Mr. Strickland alleges that the John/Jane Does are officers at various ranks in the Haines City Police Department and that each "was personally involved in the issuance of a warrant for and arrest of Strickland, and/or supervised, reviewed, approved or acquiesced to these activities." ECF No. 48, ¶ 4.
Count I - a state tort claim of malicious prosecution under Restatement (Second) of Torts § 653 against Adams and the five Doe Defendants;
Count II - a § 1983 claim against Adams and the five Doe Defendants;
Count III - a § 1983 claim against the five Doe Defendants based upon their supervisory authority over and liability for the actions of Adams; and
Count IV—a § 1983 Monell claim against Haines City.
Count II has three separate parts: 1) a false arrest/imprisonment claim under the Fourth Amendment; 2) a malicious prosecution claim based on violation of due process under the Fourteenth Amendment; and 3) a retaliatory prosecution claim under the First Amendment.
As pled, this is the only claim against Haines City.
Pending here are separate motions to dismiss filed by Haines City and Officer Adams under Federal Rules of Civil Procedure 12(b)(2), 12(b)(3), and 12(b)(6).

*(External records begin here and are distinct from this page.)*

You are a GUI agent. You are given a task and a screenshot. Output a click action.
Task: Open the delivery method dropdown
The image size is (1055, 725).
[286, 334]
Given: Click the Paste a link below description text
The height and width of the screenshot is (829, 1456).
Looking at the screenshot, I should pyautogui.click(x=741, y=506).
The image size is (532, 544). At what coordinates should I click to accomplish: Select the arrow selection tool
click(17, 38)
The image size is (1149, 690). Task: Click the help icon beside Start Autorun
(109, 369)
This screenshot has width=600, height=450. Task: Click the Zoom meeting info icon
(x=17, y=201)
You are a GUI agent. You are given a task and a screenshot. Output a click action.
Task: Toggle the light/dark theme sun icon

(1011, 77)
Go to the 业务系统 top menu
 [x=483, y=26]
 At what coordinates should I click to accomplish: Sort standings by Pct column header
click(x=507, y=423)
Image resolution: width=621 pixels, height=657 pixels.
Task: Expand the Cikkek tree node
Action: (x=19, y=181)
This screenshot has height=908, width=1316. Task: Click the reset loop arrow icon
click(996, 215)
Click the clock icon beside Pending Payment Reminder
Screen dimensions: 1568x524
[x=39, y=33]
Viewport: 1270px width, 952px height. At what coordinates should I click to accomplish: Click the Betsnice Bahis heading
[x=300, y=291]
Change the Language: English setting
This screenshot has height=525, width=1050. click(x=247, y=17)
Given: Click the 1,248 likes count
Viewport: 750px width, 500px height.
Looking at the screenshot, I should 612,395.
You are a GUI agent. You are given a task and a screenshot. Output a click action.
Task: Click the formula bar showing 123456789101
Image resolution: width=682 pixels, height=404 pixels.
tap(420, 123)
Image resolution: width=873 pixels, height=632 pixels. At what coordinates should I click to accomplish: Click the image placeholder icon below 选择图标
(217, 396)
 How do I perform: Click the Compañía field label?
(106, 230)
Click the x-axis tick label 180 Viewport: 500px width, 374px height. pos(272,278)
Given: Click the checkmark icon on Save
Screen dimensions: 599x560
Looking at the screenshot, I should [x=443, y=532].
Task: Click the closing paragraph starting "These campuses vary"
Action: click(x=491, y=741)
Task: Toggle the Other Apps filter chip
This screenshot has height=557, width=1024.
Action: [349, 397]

ECF No. 53; ECF No. 55. These dispositive motions are fully briefed and are ripe for disposition by this Court.
Plaintiff's Allegations
Accepting as true Plaintiff's characterizations of the events on which this action is based, Jerry Strickland, a resident of Erie, Pennsylvania, is the father of Jerrea Strickland whose mother Elrica Roberts resides near Haines City, Florida. Jerrea, who was 16 or 17 years old, lived with her father Mr. Strickland in Erie or with her mother Elrica Roberts in Haines City, Florida. At the beginning of the school year of 2016-2017, Jerrea resided with her father in Erie, Pennsylvania and was enrolled in school. In early December 2016, Ms. Roberts traveled from Florida to Erie and physically removed Jerrea from school and took her to Florida.
On December 16, 2016, Ms. Roberts reported to the Haines City Police Department that Jerrea was missing from her residence. Officer Heriberto Hernandez of the Haines City Police Department initially investigated. Officer Hernandez spoke with Mr. Strickland in Erie. Strickland had learned that Jerrea was on her way to Erie but he denied having provided her with funds to travel or of assisting in her effort to leave Florida. Strickland also denied having made any recent trips to Florida. Officer Hernandez threatened Strickland with criminal prosecution and Mr. Strickland responded by again denying his involvement and stating the Florida law enforcement had no jurisdiction over him. Officer Hernandez turned the matter over to Defendant Officer Adams who continued to investigate the matter.
Officer Adams contacted the City of Erie Police Department for its assistance in locating Mr. Strickland and Jerrea. Officer Adams had multiple contacts with Erie Police Detective Michael Hertel. On January 4, 2017, Adams confirmed that Jerrea was enrolled at East High School in the City of Erie School District.
Around two weeks later, Officer Adams spoke to Dennis Carter, the assistant principal at East High School, who confirmed the Jerrea was enrolled in and attending East High School. On January 27, 2017, Adams was advised by East High School's resource officer Frank Bugaj that he had spoken to Jerrea who explained that she bought her plane ticket and traveled to Erie, Pennsylvania by herself, and was currently residing with her father. Officer Bugaj followed up this conversation with an email to Adams the same date. Based on this information, Officer Adams removed Jerrea from NCIC/FCIC as missing on January 27, 2017.
On February 6, 2017, the Erie Police Department closed the incident report as Jerrea was no longer considered missing. ECF No. 48-1, page 1.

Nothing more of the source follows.